#### Stated task:
Rewrite the entries below, swapping "chevron" for "arrow" wherever it appears and leaving everything else unchanged.

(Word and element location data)
BEGIN

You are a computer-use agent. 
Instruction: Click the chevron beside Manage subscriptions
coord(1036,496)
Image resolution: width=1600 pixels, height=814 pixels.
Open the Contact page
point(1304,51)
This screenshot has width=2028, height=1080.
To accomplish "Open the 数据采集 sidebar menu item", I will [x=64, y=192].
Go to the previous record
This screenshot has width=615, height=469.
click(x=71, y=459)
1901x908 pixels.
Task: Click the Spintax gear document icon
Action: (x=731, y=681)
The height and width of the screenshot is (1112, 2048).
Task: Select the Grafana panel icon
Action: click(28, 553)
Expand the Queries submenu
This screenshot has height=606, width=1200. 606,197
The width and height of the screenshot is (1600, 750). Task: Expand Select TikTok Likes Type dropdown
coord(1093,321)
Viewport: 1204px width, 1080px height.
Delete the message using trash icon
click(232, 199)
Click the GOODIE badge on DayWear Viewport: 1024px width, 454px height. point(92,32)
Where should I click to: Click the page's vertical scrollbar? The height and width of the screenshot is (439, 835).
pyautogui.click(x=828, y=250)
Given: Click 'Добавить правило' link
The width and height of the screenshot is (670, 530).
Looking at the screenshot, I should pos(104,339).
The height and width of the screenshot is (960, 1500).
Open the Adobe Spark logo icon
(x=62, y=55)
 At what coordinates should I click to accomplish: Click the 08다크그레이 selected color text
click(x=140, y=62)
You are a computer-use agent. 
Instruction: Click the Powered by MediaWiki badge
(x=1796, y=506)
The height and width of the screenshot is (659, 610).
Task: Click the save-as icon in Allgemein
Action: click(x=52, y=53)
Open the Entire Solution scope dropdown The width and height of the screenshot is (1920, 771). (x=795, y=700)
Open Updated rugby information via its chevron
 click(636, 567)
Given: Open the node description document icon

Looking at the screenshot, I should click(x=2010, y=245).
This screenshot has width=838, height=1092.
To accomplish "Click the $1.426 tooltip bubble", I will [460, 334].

END

#### Answer for this exercise:
You are a computer-use agent. 
Instruction: Click the arrow beside Manage subscriptions
coord(1036,496)
Image resolution: width=1600 pixels, height=814 pixels.
Open the Contact page
point(1304,51)
This screenshot has width=2028, height=1080.
To accomplish "Open the 数据采集 sidebar menu item", I will [x=64, y=192].
Go to the previous record
This screenshot has width=615, height=469.
click(x=71, y=459)
1901x908 pixels.
Task: Click the Spintax gear document icon
Action: (x=731, y=681)
The height and width of the screenshot is (1112, 2048).
Task: Select the Grafana panel icon
Action: click(28, 553)
Expand the Queries submenu
This screenshot has height=606, width=1200. 606,197
The width and height of the screenshot is (1600, 750). Task: Expand Select TikTok Likes Type dropdown
coord(1093,321)
Viewport: 1204px width, 1080px height.
Delete the message using trash icon
click(232, 199)
Click the GOODIE badge on DayWear Viewport: 1024px width, 454px height. point(92,32)
Where should I click to: Click the page's vertical scrollbar? The height and width of the screenshot is (439, 835).
pyautogui.click(x=828, y=250)
Given: Click 'Добавить правило' link
The width and height of the screenshot is (670, 530).
Looking at the screenshot, I should pos(104,339).
The height and width of the screenshot is (960, 1500).
Open the Adobe Spark logo icon
(x=62, y=55)
 At what coordinates should I click to accomplish: Click the 08다크그레이 selected color text
click(x=140, y=62)
You are a computer-use agent. 
Instruction: Click the Powered by MediaWiki badge
(x=1796, y=506)
The height and width of the screenshot is (659, 610).
Task: Click the save-as icon in Allgemein
Action: click(x=52, y=53)
Open the Entire Solution scope dropdown The width and height of the screenshot is (1920, 771). (x=795, y=700)
Open Updated rugby information via its arrow
 click(636, 567)
Given: Open the node description document icon

Looking at the screenshot, I should click(x=2010, y=245).
This screenshot has width=838, height=1092.
To accomplish "Click the $1.426 tooltip bubble", I will [460, 334].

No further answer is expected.